Ihre Debüt-CD eröffnet mit einem alten Lied von Ihnen. Was hat es mit „Des eiskoite Wossa“ auf sich? 

Norbert Trummer: Es ist ein altes Lied, noch aus Zeiten der Band Scheffenbichler. Das Lied „Des eiskoite Wossa“ war inspiriert von einer Platte, die Helmut Qualtinger mit Texten von H. C. Artmann aufgenommen hat. Das war ungefähr in den 1960er-Jahren. Diese Platte hat mir gefallen und so ist mir dieses Lied eingefallen. Das Lied hat sich einfach bewährt und ich habe es auch später, als ich solo gespielt habe, verwendet. Wir haben uns beim Zusammenstellen der Lieder für die Hirsch-Fisch-CD für dieses Lied als ersten Track entschieden. Das ist ein schöner Einstieg und eine Reminiszenz an Scheffenbichler.

Das zweite Stück heißt „Paddelboot“. Wie im ersten Stück kommt darin die Donau vor. 

Norbert Trummer: Das Lied habe auch ich geschrieben. Ich habe schon als Kind ein aufblasbares Paddelboot gehabt. Das habe ich noch immer und vor ein paar Jahren bin ich beim Donaukanal losgefahren. Von Hainburg bin ich – wie im Lied – mit der S-Bahn nach Hause gefahren.

Sie beide haben in den 1990er-Jahren miteinander in der Gruppe Scheffenbichler gespielt. Wie hat dieses Projekt in den folgenden Jahren nachgewirkt?

Klaus Tschabitzer: Es war im Kern Art-brut-Musik. Die früheren Aufnahmen habe ich inzwischen digitalisiert und ich habe dabei festgestellt, dass unsere Musik genau das ist, was ich immer machen wollte. Damals mit handwerklich nicht sehr ausgereiften Mitteln, aber es ist im Kern genau das, was ich immer machen wollte. Es ist Musik, die primitiv und wild ist. Textlich ist es dadaistisch und es geht um Grundsituationen einer modernen Existenz.
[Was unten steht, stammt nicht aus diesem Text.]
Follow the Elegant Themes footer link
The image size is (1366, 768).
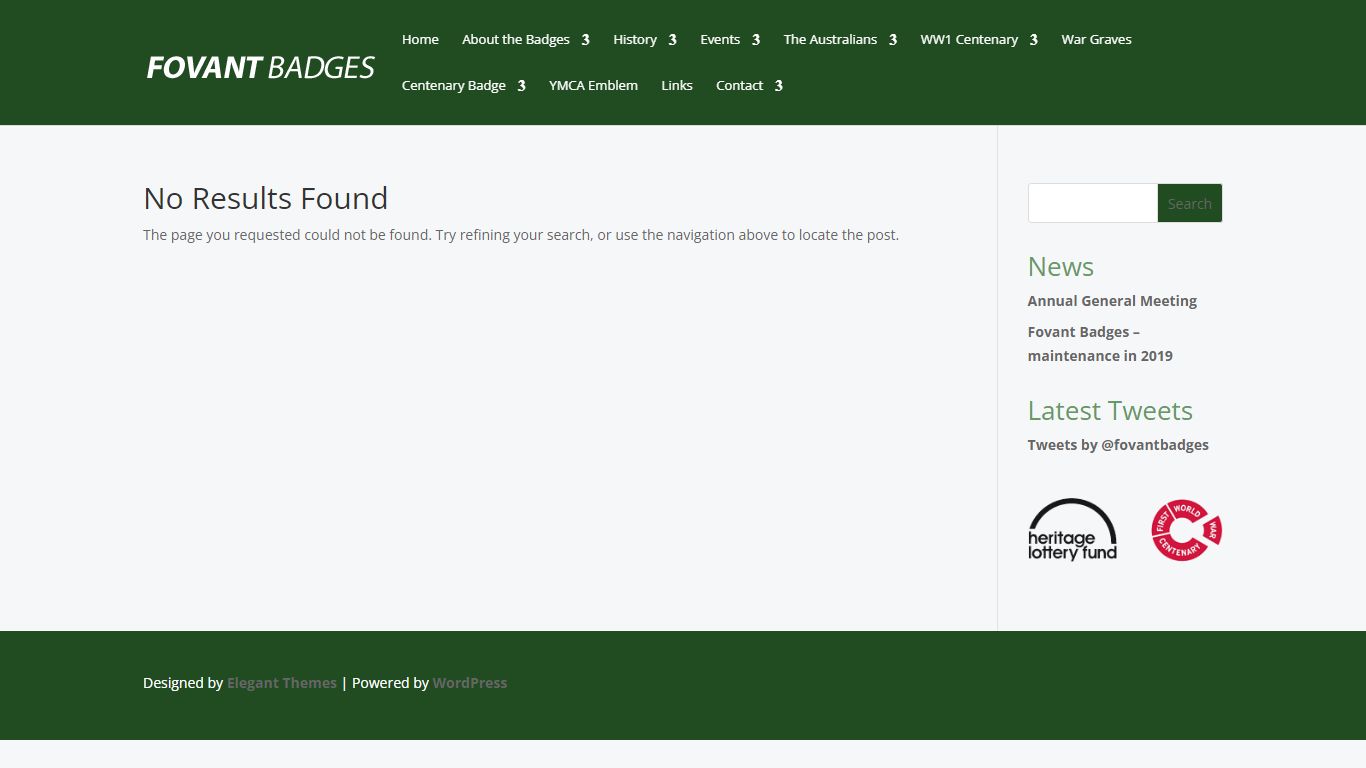coord(282,683)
„Die Musik sollte zwar formal einen Kern haben, aber immer wieder aufgebrochen werden.“

Was macht die Musik aus, die Sie machen wollen?
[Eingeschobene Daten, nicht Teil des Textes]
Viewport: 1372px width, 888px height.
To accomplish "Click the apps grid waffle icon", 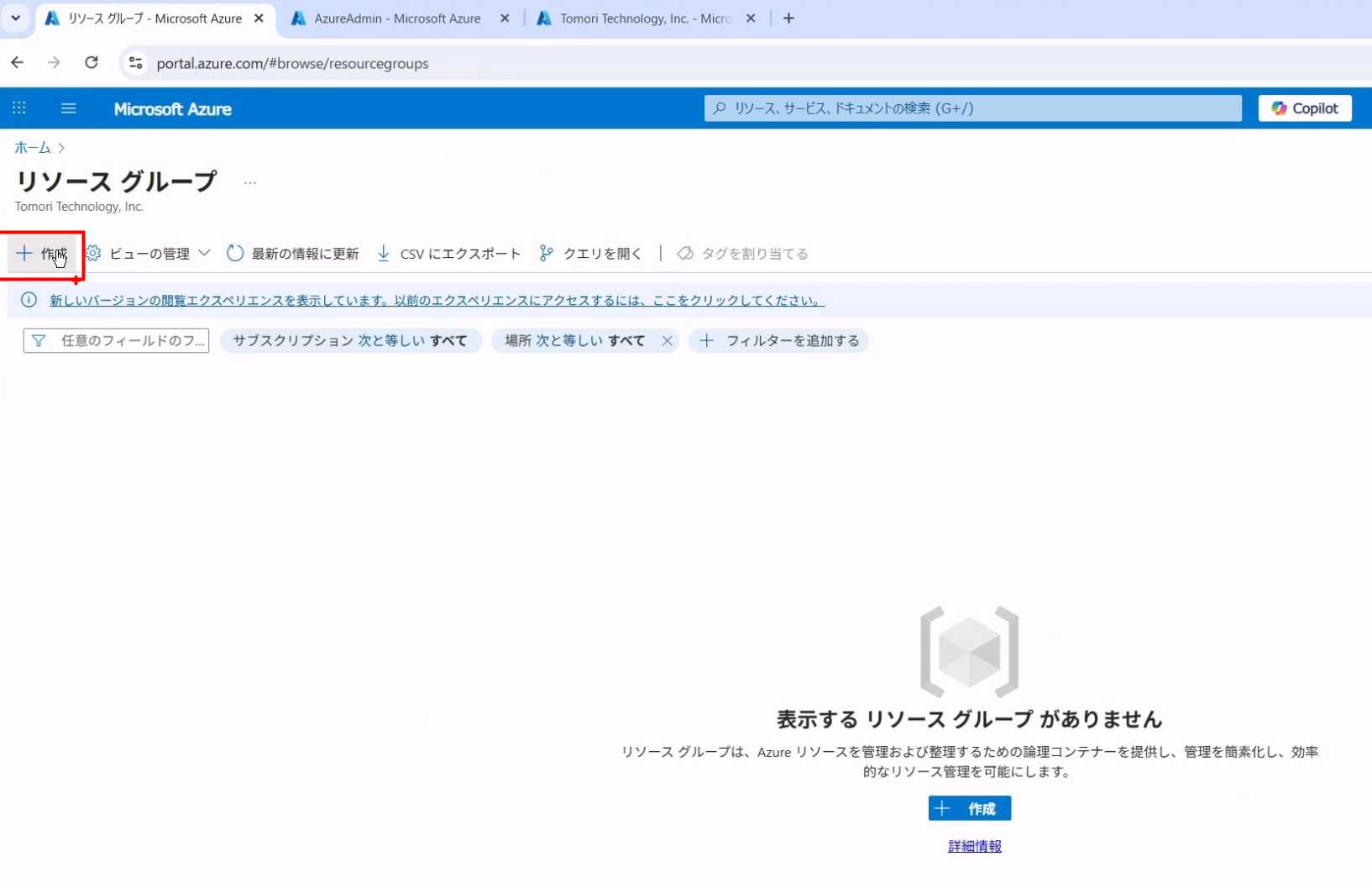I will (x=19, y=108).
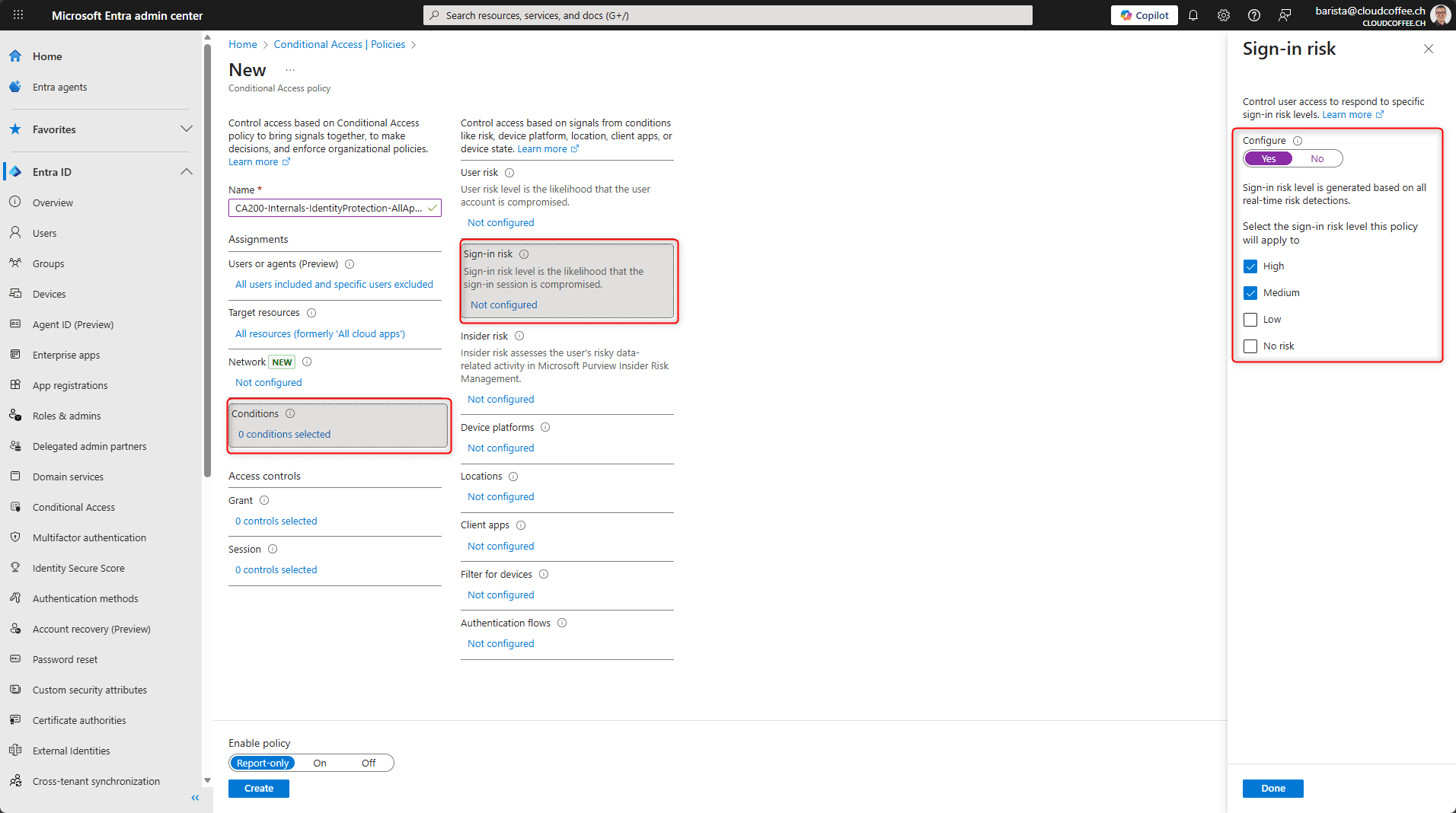1456x813 pixels.
Task: Open the sign-in risk Learn more link
Action: point(1348,114)
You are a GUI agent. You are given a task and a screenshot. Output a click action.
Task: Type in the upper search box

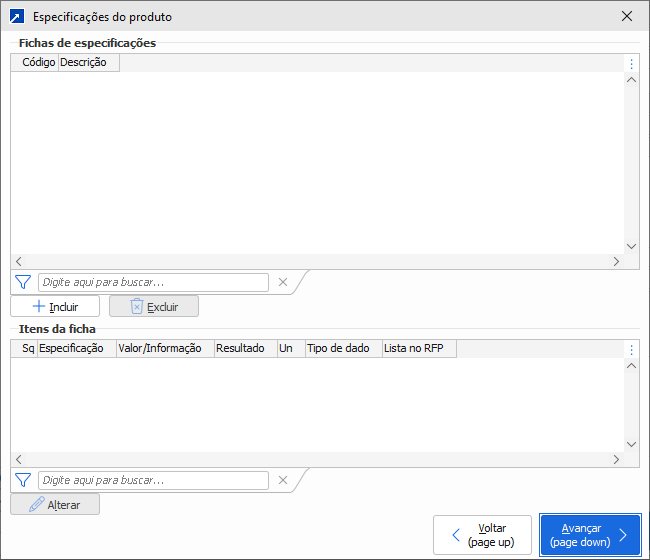click(153, 282)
Klaus Tschabitzer: Wir haben das damals zufällig so gemacht, aber die Idealform von Musik sollte für mich immer auf des Messers Schneide stehen. Die Musik sollte zwar formal einen Kern haben, aber immer wieder aufgebrochen werden. Und dann wieder auf den Kern zurückkommen.

Wie kam es dazu, dass Sie sich nach rund zwanzig Jahren wieder zu einer Band zusammengetan haben?

Norbert Trummer: Ich bin ja auch bildender Künstler. Für meine Trickfilmprojekte hat immer Klaus als Der Schwimmer die Musik gemacht und wir haben immer gut zusammengearbeitet. So war es für mich naheliegend, wieder mit Klaus zu spielen.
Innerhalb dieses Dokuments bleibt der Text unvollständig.